Rock Stars are male and old - Fun with data

Posted by Tim Zöller on March 23, 2024 · 8 mins read

This week I read a (German) article about female rock musicians age discrimination. It made me wonder, how the lineup for the 2024 edition of the German “Rock Am Ring” festival compares.

The repository with all the data and scripts mentioned can be found here.

Collecting the data

The first and most important step was also the most boring one: Collecting the data. Next to the name of the band, founding year and if they are a headliner or sub-headliner. The founding year does not carry that much significance, as the lineup also contains some super groups or solo acts of people who are well known for their older bands. Kerry King, known as the guitarist for Slayer, started his solo project last year, but nobody would call him a young and upcoming artist.

I also tried to identify the “main person”. This is usually the singer, but I would argue that for “Kerry King” the main person is… well… Kerry King on the guitar and not their singer. From 66 bands in total, 9 have “main people” who are not male.

The most tricky part was collecting the year of birth for the bands main person. Bigger acts tend to have their own Wikipedia page with a birthdate, but the smaller the band and the younger the members become, the harder it is to find this information. This might be even worse for the question I am trying to answer: How is the age distribution? If the birthyear is missing, it might be missing especially for younger, smaller acts. In the end, I managed to find the birthyear of all “main persons” but 7. If any of the readers might know about the birth date of the following people, I’d be really grateful:

  • Oliver Meister (Betontod)
  • Josh Doty (Cemetery Sun)
  • James Joseph (James And The Cold Gun)
  • Simon Klemp (Schimmerling)
  • Timo Warkus (Team Scheisse)
  • Delila Paz (The Last Internationale)
  • Jordan O’Leary (The Scratch)

For two of the birth years I needed to estimate. I assumed that Ashrita Kumar (Pinkshift) started her Bachelors Degree at 18, and Alex Taylor (Malevolence) stated in an interview, that he wrote the songs for the bands debut album when he was 18 or 19.

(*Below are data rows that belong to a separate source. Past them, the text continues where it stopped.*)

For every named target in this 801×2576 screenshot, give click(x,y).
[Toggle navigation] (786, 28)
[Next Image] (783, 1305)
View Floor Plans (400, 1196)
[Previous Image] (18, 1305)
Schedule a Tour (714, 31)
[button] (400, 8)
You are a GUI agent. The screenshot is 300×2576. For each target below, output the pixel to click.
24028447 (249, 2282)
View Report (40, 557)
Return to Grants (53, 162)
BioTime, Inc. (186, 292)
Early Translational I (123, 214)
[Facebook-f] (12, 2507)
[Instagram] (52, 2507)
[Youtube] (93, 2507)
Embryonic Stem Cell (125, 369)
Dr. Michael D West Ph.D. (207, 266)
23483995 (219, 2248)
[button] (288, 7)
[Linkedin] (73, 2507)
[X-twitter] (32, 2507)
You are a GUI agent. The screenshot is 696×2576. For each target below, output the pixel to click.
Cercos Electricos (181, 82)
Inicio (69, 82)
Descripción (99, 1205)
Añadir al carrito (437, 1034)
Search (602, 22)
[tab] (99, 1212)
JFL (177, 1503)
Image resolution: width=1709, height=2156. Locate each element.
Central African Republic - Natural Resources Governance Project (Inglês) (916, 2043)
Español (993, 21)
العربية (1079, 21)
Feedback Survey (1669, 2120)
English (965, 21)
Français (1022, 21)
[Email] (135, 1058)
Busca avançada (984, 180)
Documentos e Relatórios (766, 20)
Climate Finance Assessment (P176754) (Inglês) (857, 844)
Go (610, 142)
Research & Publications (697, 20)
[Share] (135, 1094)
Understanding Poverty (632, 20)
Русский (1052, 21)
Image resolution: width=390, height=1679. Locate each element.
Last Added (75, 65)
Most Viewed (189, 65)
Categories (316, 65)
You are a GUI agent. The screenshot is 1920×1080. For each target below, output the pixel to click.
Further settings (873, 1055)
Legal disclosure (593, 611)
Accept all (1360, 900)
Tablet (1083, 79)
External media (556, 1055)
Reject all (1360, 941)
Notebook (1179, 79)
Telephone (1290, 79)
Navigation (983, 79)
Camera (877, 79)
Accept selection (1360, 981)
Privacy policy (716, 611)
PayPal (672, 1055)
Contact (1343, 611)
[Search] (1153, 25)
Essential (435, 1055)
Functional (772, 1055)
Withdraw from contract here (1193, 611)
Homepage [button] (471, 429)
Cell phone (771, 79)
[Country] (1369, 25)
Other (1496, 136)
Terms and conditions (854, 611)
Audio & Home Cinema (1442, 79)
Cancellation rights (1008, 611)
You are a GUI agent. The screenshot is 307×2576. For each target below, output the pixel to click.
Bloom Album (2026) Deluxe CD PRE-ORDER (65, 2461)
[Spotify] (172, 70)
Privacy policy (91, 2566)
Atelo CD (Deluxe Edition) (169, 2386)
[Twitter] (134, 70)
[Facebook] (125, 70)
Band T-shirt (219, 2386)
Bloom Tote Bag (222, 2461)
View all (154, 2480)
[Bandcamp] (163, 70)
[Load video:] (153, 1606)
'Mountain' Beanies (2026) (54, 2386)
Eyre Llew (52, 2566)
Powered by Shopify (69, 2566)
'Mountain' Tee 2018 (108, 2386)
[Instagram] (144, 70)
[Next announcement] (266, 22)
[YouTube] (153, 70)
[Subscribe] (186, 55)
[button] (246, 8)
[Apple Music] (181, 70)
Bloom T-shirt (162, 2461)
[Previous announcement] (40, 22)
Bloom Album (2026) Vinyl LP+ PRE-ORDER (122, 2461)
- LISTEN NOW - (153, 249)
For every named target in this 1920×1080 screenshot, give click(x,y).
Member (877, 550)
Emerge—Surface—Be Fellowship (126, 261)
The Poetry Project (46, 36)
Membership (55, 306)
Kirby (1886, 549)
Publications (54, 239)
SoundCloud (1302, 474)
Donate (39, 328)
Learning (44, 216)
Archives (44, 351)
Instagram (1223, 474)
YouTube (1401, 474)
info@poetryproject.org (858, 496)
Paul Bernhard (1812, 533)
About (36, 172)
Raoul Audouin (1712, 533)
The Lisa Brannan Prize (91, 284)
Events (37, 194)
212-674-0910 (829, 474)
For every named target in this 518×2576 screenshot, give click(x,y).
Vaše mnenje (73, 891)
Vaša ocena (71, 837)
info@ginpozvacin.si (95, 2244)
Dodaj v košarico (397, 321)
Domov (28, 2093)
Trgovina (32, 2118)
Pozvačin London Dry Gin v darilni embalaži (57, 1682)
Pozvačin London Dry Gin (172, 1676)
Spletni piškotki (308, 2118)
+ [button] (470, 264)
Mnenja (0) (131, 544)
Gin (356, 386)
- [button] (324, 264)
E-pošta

View of the Excel header, containng Band name headliner status founding year, age of the band, also the main person, their birth year, age and gender

Loading the data

I entered all the data into an Excel list, because Excel is a really convenient tool for this. To aggregate or visualize the data, I needed a better tool, preferrably SQL-based. As I saw DuckDB mentioned online a lot in the last months (thanks, Michael!), I was happy to have a reason to try it out. In the CLI, I installed and loaded the extension to access Excel files and created a new Table from the file:

INSTALL spatial;
LOAD spatial;
CREATE TABLE bands AS SELECT * FROM ST_Read('RaR Bands.xlsx');

From this starting point, I started to explore the data:

select median(main_person_age) from bands;
│ median(main_person_age) │
│         double          │
│                    42.0 │

select median(main_person_age) from bands where main_person_gender <> 'male';
│ median(main_person_age) │
│         double          │
│                    27.0 │

select median(main_person_age) from bands where headliner = 'true';
│ median(main_person_age) │
│         double          │
│                    53.0 │

No surprises here: The median age of the main person is 42, but only 27 for non-male ones. The median age of the headlining-acts main-people is even 53. Rock Music, the rebellious sound of the youth!

Visualizing the data

In addition to seeing the numbers, I wanted to visualize the age distribution. My tool of choice for this is R, because a) I read a book on it once and b) my wife is a data scientist, and she can help me with R if I don’t know what to do. Luckily, there is a DuckDB package for R, and it works quite well. Data wrangling in R always felt a little weird to me, although I really liked the Tidyverse. Having the ability to filter with SQL however fits my experience as a software developer much better. I managed to create the following script, which loads the Excel sheet into DuckDB, queries the DB for two datasets and plots them with ggplot2:

con <- dbConnect(duckdb::duckdb(), ":memory:")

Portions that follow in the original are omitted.